The task: Copy out all of the records below word for word, keeping every line as it appears.

Material:
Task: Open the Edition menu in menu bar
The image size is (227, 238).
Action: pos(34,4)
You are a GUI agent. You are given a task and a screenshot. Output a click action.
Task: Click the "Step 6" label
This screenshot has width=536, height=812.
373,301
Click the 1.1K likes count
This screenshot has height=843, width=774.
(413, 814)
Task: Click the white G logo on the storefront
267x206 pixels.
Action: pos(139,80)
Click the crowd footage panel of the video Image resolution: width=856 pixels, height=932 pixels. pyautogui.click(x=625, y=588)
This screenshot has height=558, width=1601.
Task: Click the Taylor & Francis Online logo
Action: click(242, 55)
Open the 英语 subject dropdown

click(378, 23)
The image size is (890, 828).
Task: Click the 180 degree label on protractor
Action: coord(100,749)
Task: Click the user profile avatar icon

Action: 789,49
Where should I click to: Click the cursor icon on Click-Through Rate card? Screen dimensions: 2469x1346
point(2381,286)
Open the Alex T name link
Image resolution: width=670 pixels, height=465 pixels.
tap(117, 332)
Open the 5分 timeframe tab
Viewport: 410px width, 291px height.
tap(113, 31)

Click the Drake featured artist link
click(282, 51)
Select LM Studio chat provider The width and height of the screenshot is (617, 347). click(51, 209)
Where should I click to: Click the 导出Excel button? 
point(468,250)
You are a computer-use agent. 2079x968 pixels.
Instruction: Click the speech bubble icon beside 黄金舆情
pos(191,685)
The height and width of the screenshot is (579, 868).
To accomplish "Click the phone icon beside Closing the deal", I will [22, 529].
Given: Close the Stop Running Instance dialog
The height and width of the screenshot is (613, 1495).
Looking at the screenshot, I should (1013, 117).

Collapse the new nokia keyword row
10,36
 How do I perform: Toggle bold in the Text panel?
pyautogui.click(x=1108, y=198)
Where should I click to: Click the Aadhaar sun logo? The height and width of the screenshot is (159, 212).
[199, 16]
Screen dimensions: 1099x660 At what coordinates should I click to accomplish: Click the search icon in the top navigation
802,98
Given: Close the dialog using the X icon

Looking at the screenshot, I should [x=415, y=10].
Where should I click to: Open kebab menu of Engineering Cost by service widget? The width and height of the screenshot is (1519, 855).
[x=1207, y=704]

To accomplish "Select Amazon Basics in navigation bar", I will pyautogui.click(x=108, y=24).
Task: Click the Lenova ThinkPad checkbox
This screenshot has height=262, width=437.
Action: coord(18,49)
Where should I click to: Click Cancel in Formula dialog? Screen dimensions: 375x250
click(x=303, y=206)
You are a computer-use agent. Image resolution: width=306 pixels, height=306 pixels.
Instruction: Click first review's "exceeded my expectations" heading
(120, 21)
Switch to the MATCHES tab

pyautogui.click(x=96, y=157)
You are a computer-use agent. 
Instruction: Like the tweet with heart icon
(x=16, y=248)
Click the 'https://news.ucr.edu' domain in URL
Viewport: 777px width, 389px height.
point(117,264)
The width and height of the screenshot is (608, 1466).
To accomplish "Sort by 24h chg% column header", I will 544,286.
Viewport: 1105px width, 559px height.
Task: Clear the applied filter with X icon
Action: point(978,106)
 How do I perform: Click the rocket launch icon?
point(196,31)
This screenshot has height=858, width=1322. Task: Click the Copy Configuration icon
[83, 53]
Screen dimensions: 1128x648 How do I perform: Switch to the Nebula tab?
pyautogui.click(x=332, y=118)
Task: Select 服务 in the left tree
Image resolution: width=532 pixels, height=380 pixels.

Result:
Task: Open the Edition menu in menu bar
The image size is (227, 238).
Action: pos(34,4)
You are a GUI agent. You are given a task and a screenshot. Output a click action.
Task: Click the "Step 6" label
This screenshot has width=536, height=812.
373,301
Click the 1.1K likes count
This screenshot has height=843, width=774.
(413, 814)
Task: Click the white G logo on the storefront
267x206 pixels.
Action: pos(139,80)
Click the crowd footage panel of the video Image resolution: width=856 pixels, height=932 pixels. pyautogui.click(x=625, y=588)
This screenshot has height=558, width=1601.
Task: Click the Taylor & Francis Online logo
Action: click(242, 55)
Open the 英语 subject dropdown

click(378, 23)
The image size is (890, 828).
Task: Click the 180 degree label on protractor
Action: coord(100,749)
Task: Click the user profile avatar icon

Action: 789,49
Where should I click to: Click the cursor icon on Click-Through Rate card? Screen dimensions: 2469x1346
point(2381,286)
Open the Alex T name link
Image resolution: width=670 pixels, height=465 pixels.
tap(117, 332)
Open the 5分 timeframe tab
Viewport: 410px width, 291px height.
tap(113, 31)

Click the Drake featured artist link
click(282, 51)
Select LM Studio chat provider The width and height of the screenshot is (617, 347). click(51, 209)
Where should I click to: Click the 导出Excel button? 
point(468,250)
You are a computer-use agent. 2079x968 pixels.
Instruction: Click the speech bubble icon beside 黄金舆情
pos(191,685)
The height and width of the screenshot is (579, 868).
To accomplish "Click the phone icon beside Closing the deal", I will [22, 529].
Given: Close the Stop Running Instance dialog
The height and width of the screenshot is (613, 1495).
Looking at the screenshot, I should (1013, 117).

Collapse the new nokia keyword row
10,36
 How do I perform: Toggle bold in the Text panel?
pyautogui.click(x=1108, y=198)
Where should I click to: Click the Aadhaar sun logo? The height and width of the screenshot is (159, 212).
[199, 16]
Screen dimensions: 1099x660 At what coordinates should I click to accomplish: Click the search icon in the top navigation
802,98
Given: Close the dialog using the X icon

Looking at the screenshot, I should [x=415, y=10].
Where should I click to: Open kebab menu of Engineering Cost by service widget? The width and height of the screenshot is (1519, 855).
[x=1207, y=704]

To accomplish "Select Amazon Basics in navigation bar", I will pyautogui.click(x=108, y=24).
Task: Click the Lenova ThinkPad checkbox
This screenshot has height=262, width=437.
Action: coord(18,49)
Where should I click to: Click Cancel in Formula dialog? Screen dimensions: 375x250
click(x=303, y=206)
You are a computer-use agent. Image resolution: width=306 pixels, height=306 pixels.
Instruction: Click first review's "exceeded my expectations" heading
(120, 21)
Switch to the MATCHES tab

pyautogui.click(x=96, y=157)
You are a computer-use agent. 
Instruction: Like the tweet with heart icon
(x=16, y=248)
Click the 'https://news.ucr.edu' domain in URL
Viewport: 777px width, 389px height.
point(117,264)
The width and height of the screenshot is (608, 1466).
To accomplish "Sort by 24h chg% column header", I will 544,286.
Viewport: 1105px width, 559px height.
Task: Clear the applied filter with X icon
Action: point(978,106)
 How do I perform: Click the rocket launch icon?
point(196,31)
This screenshot has height=858, width=1322. Task: Click the Copy Configuration icon
[83, 53]
Screen dimensions: 1128x648 How do I perform: Switch to the Nebula tab?
pyautogui.click(x=332, y=118)
Task: Select 服务 in the left tree
Image resolution: width=532 pixels, height=380 pixels.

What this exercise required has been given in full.